Speaking at an economic conference held at the Pan Pacific Sonargaon in Dhaka, he highlighted that the true scale of bad loans has only recently come into focus, due to the implementation of stricter loan classification rules.
Mansur pointed out that although official figures have long indicated that NPLs hovered around 8%, independent assessments have revealed a far more worrying situation.
“Two years ago, I estimated that the NPL ratio in the banking sector would be around 25%. However, the latest figures show that it has already reached 35%, and it could be slightly higher,” he said at the event organised by Bonik Barta, a leading national Bangla daily.
He stressed that a default rate exceeding one-third of total loans presents a significant challenge for the banking system.

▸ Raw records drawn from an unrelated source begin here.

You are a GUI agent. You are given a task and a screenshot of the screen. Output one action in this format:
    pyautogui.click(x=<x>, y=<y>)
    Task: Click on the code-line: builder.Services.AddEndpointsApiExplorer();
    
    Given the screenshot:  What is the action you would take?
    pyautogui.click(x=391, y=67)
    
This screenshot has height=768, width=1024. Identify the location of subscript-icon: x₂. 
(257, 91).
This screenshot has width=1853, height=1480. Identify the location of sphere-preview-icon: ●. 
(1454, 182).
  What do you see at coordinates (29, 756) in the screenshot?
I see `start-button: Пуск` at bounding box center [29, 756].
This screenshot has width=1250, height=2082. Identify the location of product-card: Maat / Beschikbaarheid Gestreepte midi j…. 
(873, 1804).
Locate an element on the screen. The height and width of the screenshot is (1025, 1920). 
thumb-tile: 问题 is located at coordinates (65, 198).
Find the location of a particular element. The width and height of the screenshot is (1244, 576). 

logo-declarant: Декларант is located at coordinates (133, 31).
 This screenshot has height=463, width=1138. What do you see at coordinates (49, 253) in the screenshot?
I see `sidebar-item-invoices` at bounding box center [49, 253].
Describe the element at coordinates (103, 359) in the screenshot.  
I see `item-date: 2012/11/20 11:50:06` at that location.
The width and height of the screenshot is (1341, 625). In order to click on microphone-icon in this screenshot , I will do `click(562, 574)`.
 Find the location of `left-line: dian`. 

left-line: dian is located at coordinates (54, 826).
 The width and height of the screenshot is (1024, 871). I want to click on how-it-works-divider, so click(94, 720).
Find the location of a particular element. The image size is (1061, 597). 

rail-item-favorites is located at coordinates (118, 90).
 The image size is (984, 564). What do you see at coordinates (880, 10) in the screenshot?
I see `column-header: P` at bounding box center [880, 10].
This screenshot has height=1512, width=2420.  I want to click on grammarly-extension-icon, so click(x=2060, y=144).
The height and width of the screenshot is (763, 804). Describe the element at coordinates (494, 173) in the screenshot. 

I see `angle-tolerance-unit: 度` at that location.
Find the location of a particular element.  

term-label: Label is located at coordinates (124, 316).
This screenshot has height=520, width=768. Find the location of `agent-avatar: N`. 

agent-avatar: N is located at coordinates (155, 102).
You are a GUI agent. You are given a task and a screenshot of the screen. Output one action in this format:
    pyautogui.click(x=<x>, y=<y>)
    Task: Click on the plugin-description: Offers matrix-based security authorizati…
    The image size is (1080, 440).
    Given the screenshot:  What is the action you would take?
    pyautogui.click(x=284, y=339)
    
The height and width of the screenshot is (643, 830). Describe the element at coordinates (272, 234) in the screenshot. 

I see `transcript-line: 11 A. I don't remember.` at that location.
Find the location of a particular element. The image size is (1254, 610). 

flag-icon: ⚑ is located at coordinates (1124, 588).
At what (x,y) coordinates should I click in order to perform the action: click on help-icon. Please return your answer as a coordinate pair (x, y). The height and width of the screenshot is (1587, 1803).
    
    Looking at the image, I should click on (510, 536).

“This means that banks are essentially operating with only two-thirds of their asset quality intact. This is not a small issue—it’s a structural risk that will continue to place pressure on the sector,” he added.
Mansur cautioned that resolving the NPL crisis would not be quick. “We believe the NPL situation will stabilise at this level. After that, it may gradually start to decline. However, a full recovery will require five to ten years of consistent reform and discipline,” he said.
He also noted that the burden of high NPLs will continue to limit lending capacity, reduce investment flows, and undermine overall financial stability unless governance in the sector improves significantly.
Turning to the external sector, Mansur expressed cautious optimism about the increased opening of letters of credit (LCs) for the import of essential goods ahead of Ramadan. “Last year’s Ramadan was the most difficult period for managing foreign exchange liquidity. But this year, we are not seeing signs of stress,” he said.
He added that all import LCs for Ramadan essentials had already been opened, and LCs for a wide range of other products had seen a significant rise compared to the same period last year. “Imports have grown, showing double-digit growth this month, yet there is no pressure on the exchange rate at this time,” Mansur concluded.
The conference also featured speeches by AK Azad, Managing Director of Ha-Meem Group, and AK Enamul Haque, Director General of the Bangladesh Institute of Development Studies (BIDS).